Нострадамус: Жизнь и пророчества | страница 22
Наконец-то Жон-лекарь, крепко обхватив его, высоко поднял и спрятал под своей шубой. Трясучая колымага тронулась в обратный путь, толчками подбрасывая его с каждым шагом камарганца, отдаляя его от взлета и падения в познании, пока наконец, уже на другом берегу Дюранса, он не услышал, как Жон-лекарь произнес:
— Я не смог бы сделать это лучше, чем ты, сын мой! Больному иногда следует дать словесную плюху, чтобы вправить ему мозги. Рискнул бы поступить с Конфланом я так же? Но ты это сделал, и теперь он знает, что эссенция лаванды облегчит ему боли. Отныне все зависит от него: выполнит ли он указание своего врача… Последние слова Жон-лекарь заключил тычком локтем — мужским жестом, выражавшим симпатию и похвалу. Мишель понял это инстинктивно, вдруг ощутив бесконечное облегчение оттого, что Жон-лекарь похвалил его еще и за точный диагноз и отличную память. И пока сивый жеребец объезжал очередную ветхую лачугу, мальчик вспомнил о другом, что он усвоил в башне, и попросил деда:
— Если бы мне раз-другой еще увидеть Жана Конфлана, чтобы он только не был так одинок…
— Уж не думаешь ли ты, что он подпустит тебя к себе, после того как ты прочел ему такую мораль? — пошутил дед.
— Да я просто хочу попробовать, — возразил Мишель. — Не ты ли сам сказал, что милосердная рука врача часто помогает больше, чем агенцин? Но ты ведь говорил не о настоящей руке, правда? Ты что-то еще другое имел в виду, я знаю!
В ответ Жон-лекарь не произнес ни слова. Большой, сильной рукой он погладил мальчика по щеке. Собственно, вот так и случилось, что Мишель де Нотрдам нашел себе первого пациента, за которым долго ухаживал. В конце зимы, а потом весной и летом он не боялся ехать к Дюрансу, и, когда мальчик бывал у Конфлана, тот, прежде напивавшийся в стельку, к бутылке не притрагивался и в конце концов полностью отказался от выпивки. Но если после годового воздержания его поддразнивал прежний собутыльник, ветеран имел привычку клясться:
— Ты не видел глаза Жонова внука! Что-то святое, да нет, другое, а не то, что мнится попам. Каждый раз я твержу, что был бы последним сукиным сыном, если бы воспротивился ему, хоть тогда, в самом начале, по своей тупости я еще брыкался…
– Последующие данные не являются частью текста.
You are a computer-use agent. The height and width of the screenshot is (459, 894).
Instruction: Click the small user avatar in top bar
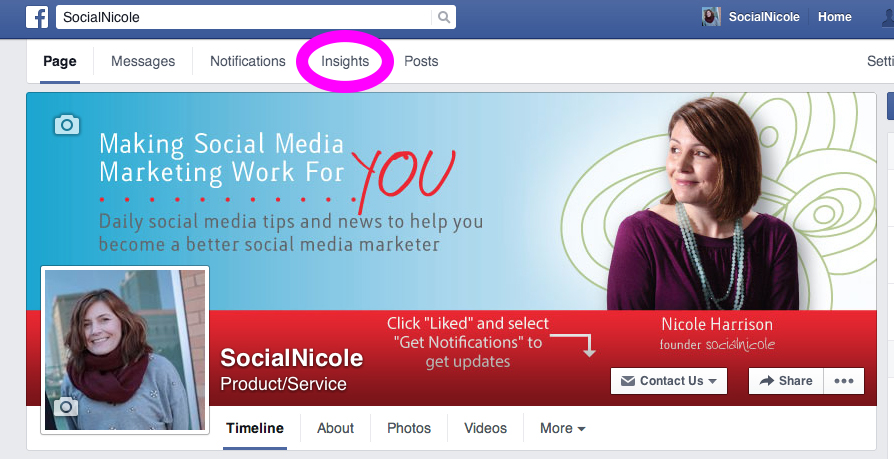[712, 17]
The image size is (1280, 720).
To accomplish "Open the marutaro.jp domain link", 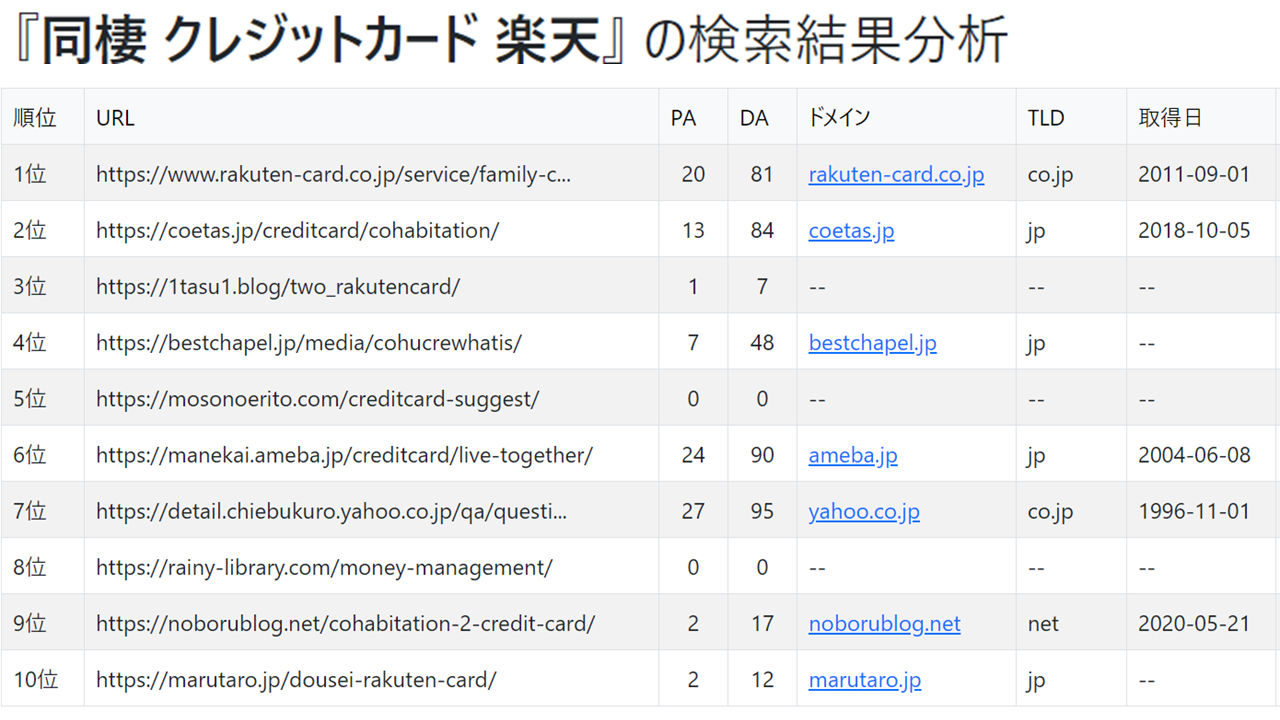I will (865, 680).
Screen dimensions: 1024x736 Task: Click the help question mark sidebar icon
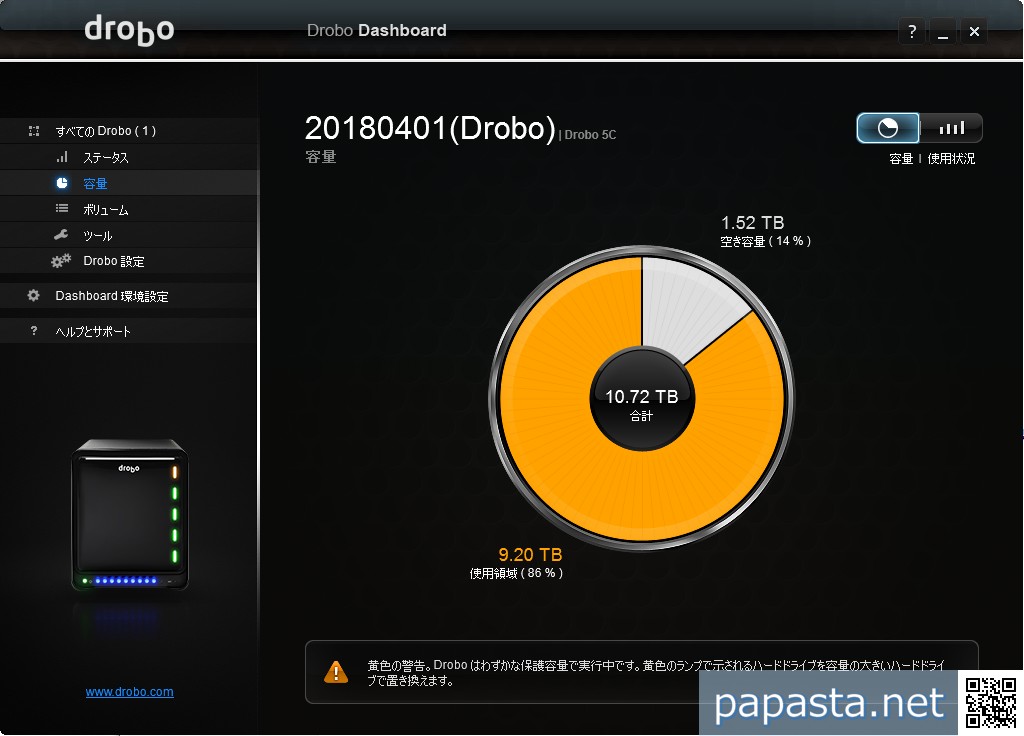[34, 331]
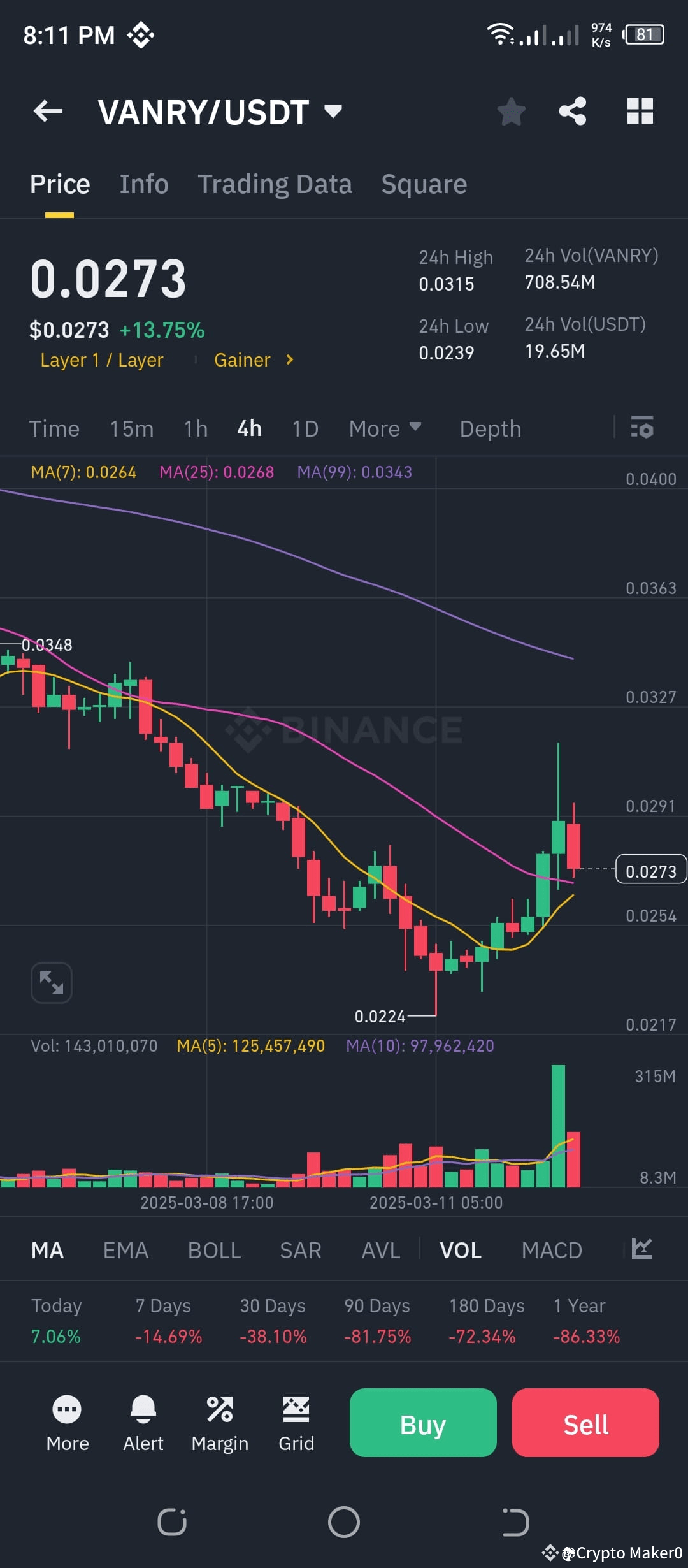The width and height of the screenshot is (688, 1568).
Task: Open the trading pair dropdown next to VANRY/USDT
Action: coord(333,111)
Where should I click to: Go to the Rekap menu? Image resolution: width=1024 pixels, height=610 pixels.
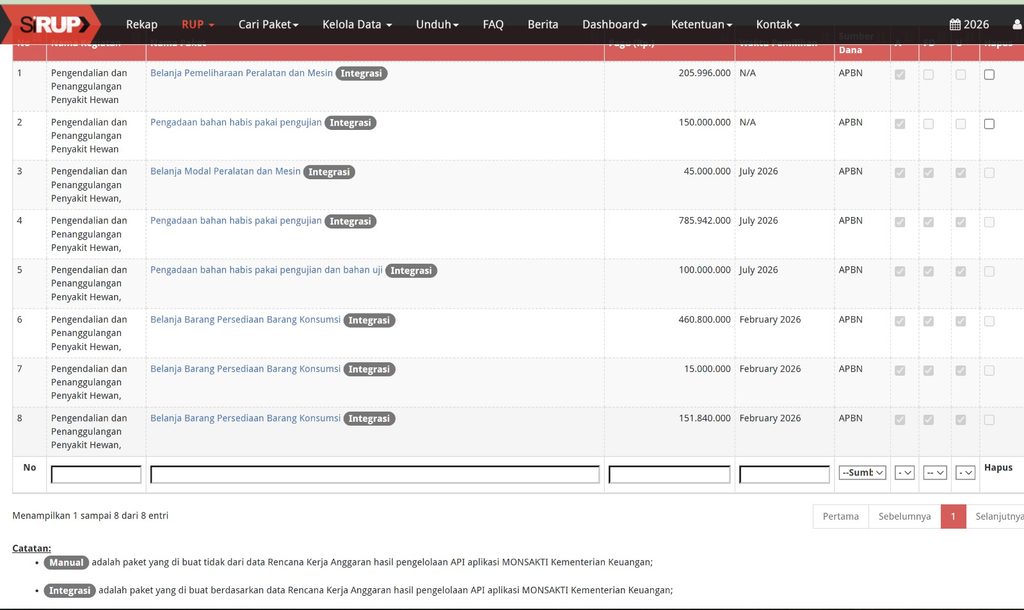(x=142, y=24)
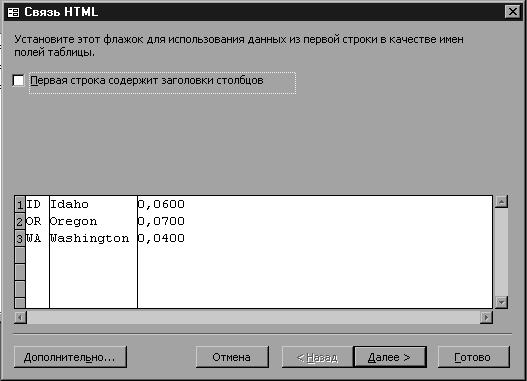
Task: Click the OR abbreviation cell
Action: 37,221
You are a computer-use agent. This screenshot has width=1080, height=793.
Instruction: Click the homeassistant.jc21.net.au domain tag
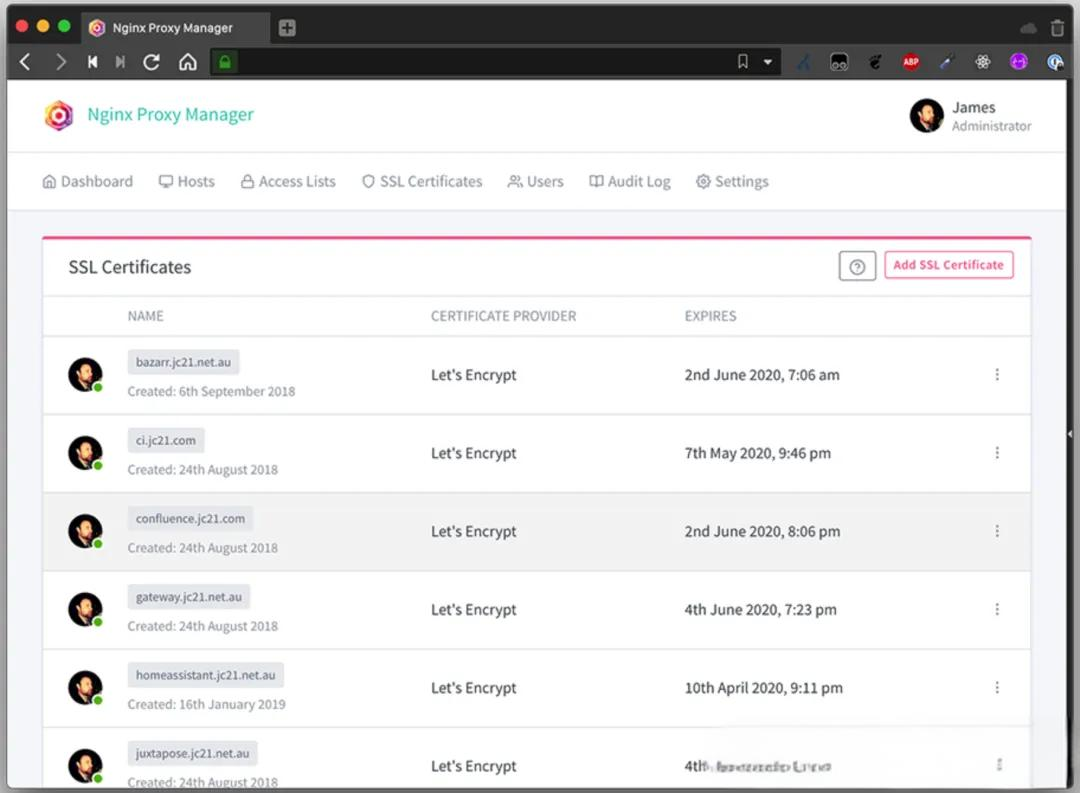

И через три года пошла слава о тринадцатилетнем целителе. В то самое время, когда в Новом Свете испанец Диас де Солист открыл и исследовал залив Ла-Плата в устье Параны, когда германский император Максимилиан I пытался пойти на мировую с ягеллонами, а король Франциск I, разгромив в битве при Мариньяно наемников герцога Сфорца, занял Милан, дряхлеющий Жон-лекарь все отчетливее осознавал, что его внук мог бы стать талантливым медиком, стоило лишь открыть ему дорогу к врачебной карьере. Вечерами в стенах башни, когда в камине потрескивали дрова, Жон-лекарь все чаще заводил разговор об авиньонском университете. Он рассказывал о своем обучении, когда в былые времена занимался в тени папского дворца; вспоминал друзей из тех, кто отошел в мир иной, и тех, кто теперь преподавал в столь почтенном заведении. Жон-лекарь не раз уверял, что родовые корни Мишеля по материнской линии частично идут из Ронской твердыни: еще теперь там жили видные родственники, к примеру тетка Мишеля Маргарита, вышедшая замуж за талантливого художника.